Мой христианский долг призывал меня совершать и другие деяния. Двери моего скромного дома всегда были открыты для искалеченных солдат. Посещали меня и бездомные, и нищие. Если мне нечего было им дать, я старался вернуть в их сердца надежду добрыми словами.

Взялся я и за то, чтобы осуществить две главные цели, о которых я упоминал: восстановление церкви и завершение курса теологии. О первом я оповестил церковные власти, и они мне обещали помощь в границах своих возможностей. Это было весной 1921 года. Я пошел в народ, разговаривал с людьми, собирал пожертвования, как деньгами, так и материалами. Я нашел людей, которые брались за проект возвращения храму первоначального вида. Это были специалисты по церковной архитектуре средних веков, к которой относилась церковь на Волчьей Поляне.

Все приготовления и доставка материалов требовали много времени и много рабочих рук. Работы начались в следующем 1922 году, весной, в день Святых сорока мучеников. Фундамент освятил настоятель монастыря Святой Троицы. Местные мастера согласились работать бесплатно, из любви к Богу и родному краю. Чернорабочими стали крестьяне из ближних сел. Дело шло быстро, и я молился Богу, чтобы так дальше и продолжалось. Камень мы доставляли из ближайшего рудника, каменщики на стройке его обтесывали. Глубокой осенью, в день святого Димитрия, все строительные работы были завершены. Осталось покрыть здание и укрепить на куполе крест, а затем приступить к внутренней отделке, изображению святых ликов (разумеется, не по всем стенам, это потребовало бы слишком больших затрат), а также к работе над иконами и иконостасом.
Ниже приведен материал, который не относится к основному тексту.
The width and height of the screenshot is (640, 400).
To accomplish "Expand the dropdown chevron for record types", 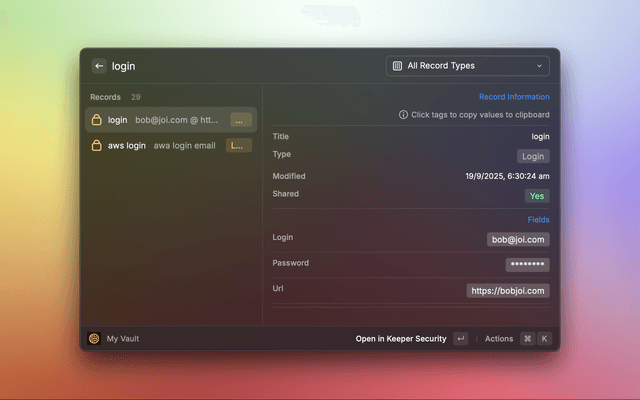I will 539,66.
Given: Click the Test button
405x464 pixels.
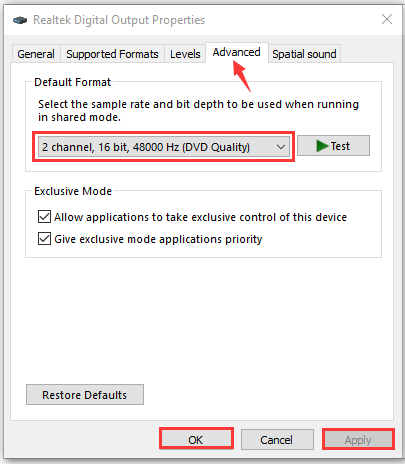Looking at the screenshot, I should pos(333,146).
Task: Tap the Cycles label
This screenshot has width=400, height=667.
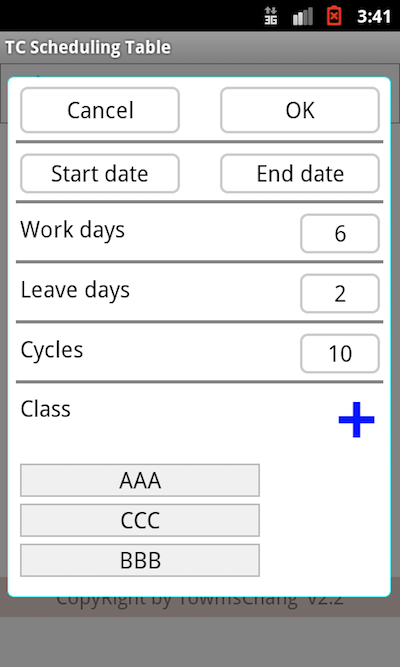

И еще предстояло построить колокольню.

С наступлением морозной и снежной зимы работы пришлось прекратить. Мы продолжили их только следующей весной. Иконописцев я пригласил из семинарии в Призрене, это были молодые трудолюбивые люди. Наконец, в день святой великомученицы Огненной Марии храм был освящен. Я придавал особое значение тому, чтобы торжественный обряд состоялся именно в этот день, 30 июля 1923 года. Его проводил наш владыка лично, а в службе участвовали иеромонахи, монахи и священники. Весь народ нашего края собрался к церкви. Наступил самый счастливый момент моей жизни, когда с колокольни небольшого храма раздался звон колокола, подаренного нашим земляком из Америки Огненом Стоичем. Итак, доктор, великое дело я довел до конца, милостью Господа. Осуществился давний сон из моего детства. Некоторые предметы, необходимые для церкви, я получил в подарок от разных храмов и монастырей. Народ начал приходить в церковь на службу, к причастию, на венчание и крещение. А через пару дней после освящения храма, одной ясной ночью, когда я возвращался из соседнего монастыря, перед церковными дверями меня поджидала лань. Я погладил ее по голове, а она лизнула мне руку. Потом, прихрамывая на заднюю ногу, медленно удалилась в лес. На следующее утро на том же месте я обнаружил свернувшуюся в клубок змею, вечную хранительницу этой святыни. Увидев меня, она подняла голову, покачала ею вправо-влево и исчезла в норе под стеной храма. Я уже говорил вам, что эти два Божьих созданья являлись предо мной крайне редко, притом в исключительные моменты; лань всегда ночью, а змея днем. Сейчас это было связано, безусловно, с освящением храма. Насколько я знаю, кроме меня, их никто никогда не видел.